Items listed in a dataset

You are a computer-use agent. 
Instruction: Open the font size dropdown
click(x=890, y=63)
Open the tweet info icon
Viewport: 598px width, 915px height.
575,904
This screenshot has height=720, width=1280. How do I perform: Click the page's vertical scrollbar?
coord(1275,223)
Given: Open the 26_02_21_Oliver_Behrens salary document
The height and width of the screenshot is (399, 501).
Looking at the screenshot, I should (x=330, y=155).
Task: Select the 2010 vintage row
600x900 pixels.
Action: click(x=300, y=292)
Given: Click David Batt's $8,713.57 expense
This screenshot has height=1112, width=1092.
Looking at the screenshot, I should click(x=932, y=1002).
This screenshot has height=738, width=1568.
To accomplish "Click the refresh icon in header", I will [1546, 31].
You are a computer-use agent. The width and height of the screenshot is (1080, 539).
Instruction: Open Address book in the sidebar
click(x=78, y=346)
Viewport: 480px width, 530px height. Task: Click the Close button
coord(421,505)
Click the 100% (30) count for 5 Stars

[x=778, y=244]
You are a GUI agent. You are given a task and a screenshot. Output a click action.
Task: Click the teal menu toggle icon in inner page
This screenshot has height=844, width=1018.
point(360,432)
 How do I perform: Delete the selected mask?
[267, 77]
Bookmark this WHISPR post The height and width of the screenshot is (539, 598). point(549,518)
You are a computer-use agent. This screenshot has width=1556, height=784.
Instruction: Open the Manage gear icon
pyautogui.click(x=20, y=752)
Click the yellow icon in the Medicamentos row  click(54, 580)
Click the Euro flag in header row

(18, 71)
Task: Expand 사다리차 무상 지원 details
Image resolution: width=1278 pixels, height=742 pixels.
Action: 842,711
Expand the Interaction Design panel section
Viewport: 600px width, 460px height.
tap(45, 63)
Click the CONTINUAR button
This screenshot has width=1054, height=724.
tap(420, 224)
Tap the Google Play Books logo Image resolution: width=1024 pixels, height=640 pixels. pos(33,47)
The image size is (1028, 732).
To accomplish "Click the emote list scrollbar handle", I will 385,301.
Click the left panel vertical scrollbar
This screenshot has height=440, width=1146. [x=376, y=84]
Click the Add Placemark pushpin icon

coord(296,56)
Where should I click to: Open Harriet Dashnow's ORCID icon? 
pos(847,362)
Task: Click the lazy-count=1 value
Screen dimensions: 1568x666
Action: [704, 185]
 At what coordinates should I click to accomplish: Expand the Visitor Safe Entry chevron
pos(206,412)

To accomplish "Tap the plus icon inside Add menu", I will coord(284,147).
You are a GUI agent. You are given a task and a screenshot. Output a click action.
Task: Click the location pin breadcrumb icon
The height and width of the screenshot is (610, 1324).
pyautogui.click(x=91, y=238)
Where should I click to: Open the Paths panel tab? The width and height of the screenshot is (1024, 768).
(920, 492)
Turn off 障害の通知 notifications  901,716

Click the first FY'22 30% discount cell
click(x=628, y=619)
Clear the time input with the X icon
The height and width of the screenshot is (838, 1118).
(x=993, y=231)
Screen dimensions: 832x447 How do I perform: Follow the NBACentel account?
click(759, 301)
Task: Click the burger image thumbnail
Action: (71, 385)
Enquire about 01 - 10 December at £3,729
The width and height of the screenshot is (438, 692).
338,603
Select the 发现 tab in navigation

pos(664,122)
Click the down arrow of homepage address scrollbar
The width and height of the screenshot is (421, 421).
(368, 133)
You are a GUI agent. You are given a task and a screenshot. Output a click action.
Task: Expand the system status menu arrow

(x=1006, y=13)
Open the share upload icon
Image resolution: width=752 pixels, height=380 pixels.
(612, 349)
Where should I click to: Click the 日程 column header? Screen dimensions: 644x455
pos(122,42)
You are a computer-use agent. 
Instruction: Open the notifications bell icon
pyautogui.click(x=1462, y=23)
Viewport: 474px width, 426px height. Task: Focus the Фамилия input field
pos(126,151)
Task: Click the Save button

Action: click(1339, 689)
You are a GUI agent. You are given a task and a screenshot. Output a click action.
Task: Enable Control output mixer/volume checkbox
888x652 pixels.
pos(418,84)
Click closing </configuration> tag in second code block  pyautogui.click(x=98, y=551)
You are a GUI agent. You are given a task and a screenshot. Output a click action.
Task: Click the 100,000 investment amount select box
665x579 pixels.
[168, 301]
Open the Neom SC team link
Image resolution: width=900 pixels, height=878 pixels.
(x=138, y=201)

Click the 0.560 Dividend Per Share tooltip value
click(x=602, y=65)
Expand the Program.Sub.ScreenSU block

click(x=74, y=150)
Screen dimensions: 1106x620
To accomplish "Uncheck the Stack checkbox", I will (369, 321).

## Work item
Line by line, output the records exactly as given.

## Exercise solution
You are a computer-use agent. 
Instruction: Open the font size dropdown
click(x=890, y=63)
Open the tweet info icon
Viewport: 598px width, 915px height.
575,904
This screenshot has height=720, width=1280. How do I perform: Click the page's vertical scrollbar?
coord(1275,223)
Given: Open the 26_02_21_Oliver_Behrens salary document
The height and width of the screenshot is (399, 501).
Looking at the screenshot, I should (x=330, y=155).
Task: Select the 2010 vintage row
600x900 pixels.
Action: click(x=300, y=292)
Given: Click David Batt's $8,713.57 expense
This screenshot has height=1112, width=1092.
Looking at the screenshot, I should click(x=932, y=1002).
This screenshot has height=738, width=1568.
To accomplish "Click the refresh icon in header", I will [1546, 31].
You are a computer-use agent. The width and height of the screenshot is (1080, 539).
Instruction: Open Address book in the sidebar
click(x=78, y=346)
Viewport: 480px width, 530px height. Task: Click the Close button
coord(421,505)
Click the 100% (30) count for 5 Stars

[x=778, y=244]
You are a GUI agent. You are given a task and a screenshot. Output a click action.
Task: Click the teal menu toggle icon in inner page
This screenshot has height=844, width=1018.
point(360,432)
 How do I perform: Delete the selected mask?
[267, 77]
Bookmark this WHISPR post The height and width of the screenshot is (539, 598). point(549,518)
You are a computer-use agent. This screenshot has width=1556, height=784.
Instruction: Open the Manage gear icon
pyautogui.click(x=20, y=752)
Click the yellow icon in the Medicamentos row  click(54, 580)
Click the Euro flag in header row

(18, 71)
Task: Expand 사다리차 무상 지원 details
Image resolution: width=1278 pixels, height=742 pixels.
Action: 842,711
Expand the Interaction Design panel section
Viewport: 600px width, 460px height.
tap(45, 63)
Click the CONTINUAR button
This screenshot has width=1054, height=724.
tap(420, 224)
Tap the Google Play Books logo Image resolution: width=1024 pixels, height=640 pixels. pos(33,47)
The image size is (1028, 732).
To accomplish "Click the emote list scrollbar handle", I will 385,301.
Click the left panel vertical scrollbar
This screenshot has height=440, width=1146. [x=376, y=84]
Click the Add Placemark pushpin icon

coord(296,56)
Where should I click to: Open Harriet Dashnow's ORCID icon? 
pos(847,362)
Task: Click the lazy-count=1 value
Screen dimensions: 1568x666
Action: [704, 185]
 At what coordinates should I click to accomplish: Expand the Visitor Safe Entry chevron
pos(206,412)

To accomplish "Tap the plus icon inside Add menu", I will coord(284,147).
You are a GUI agent. You are given a task and a screenshot. Output a click action.
Task: Click the location pin breadcrumb icon
The height and width of the screenshot is (610, 1324).
pyautogui.click(x=91, y=238)
Where should I click to: Open the Paths panel tab? The width and height of the screenshot is (1024, 768).
(920, 492)
Turn off 障害の通知 notifications  901,716

Click the first FY'22 30% discount cell
click(x=628, y=619)
Clear the time input with the X icon
The height and width of the screenshot is (838, 1118).
(x=993, y=231)
Screen dimensions: 832x447 How do I perform: Follow the NBACentel account?
click(759, 301)
Task: Click the burger image thumbnail
Action: (71, 385)
Enquire about 01 - 10 December at £3,729
The width and height of the screenshot is (438, 692).
338,603
Select the 发现 tab in navigation

pos(664,122)
Click the down arrow of homepage address scrollbar
The width and height of the screenshot is (421, 421).
(368, 133)
You are a GUI agent. You are given a task and a screenshot. Output a click action.
Task: Expand the system status menu arrow

(x=1006, y=13)
Open the share upload icon
Image resolution: width=752 pixels, height=380 pixels.
(612, 349)
Where should I click to: Click the 日程 column header? Screen dimensions: 644x455
pos(122,42)
You are a computer-use agent. 
Instruction: Open the notifications bell icon
pyautogui.click(x=1462, y=23)
Viewport: 474px width, 426px height. Task: Focus the Фамилия input field
pos(126,151)
Task: Click the Save button

Action: click(1339, 689)
You are a GUI agent. You are given a task and a screenshot. Output a click action.
Task: Enable Control output mixer/volume checkbox
888x652 pixels.
pos(418,84)
Click closing </configuration> tag in second code block  pyautogui.click(x=98, y=551)
You are a GUI agent. You are given a task and a screenshot. Output a click action.
Task: Click the 100,000 investment amount select box
665x579 pixels.
[168, 301]
Open the Neom SC team link
Image resolution: width=900 pixels, height=878 pixels.
(x=138, y=201)

Click the 0.560 Dividend Per Share tooltip value
click(x=602, y=65)
Expand the Program.Sub.ScreenSU block

click(x=74, y=150)
Screen dimensions: 1106x620
To accomplish "Uncheck the Stack checkbox", I will (369, 321).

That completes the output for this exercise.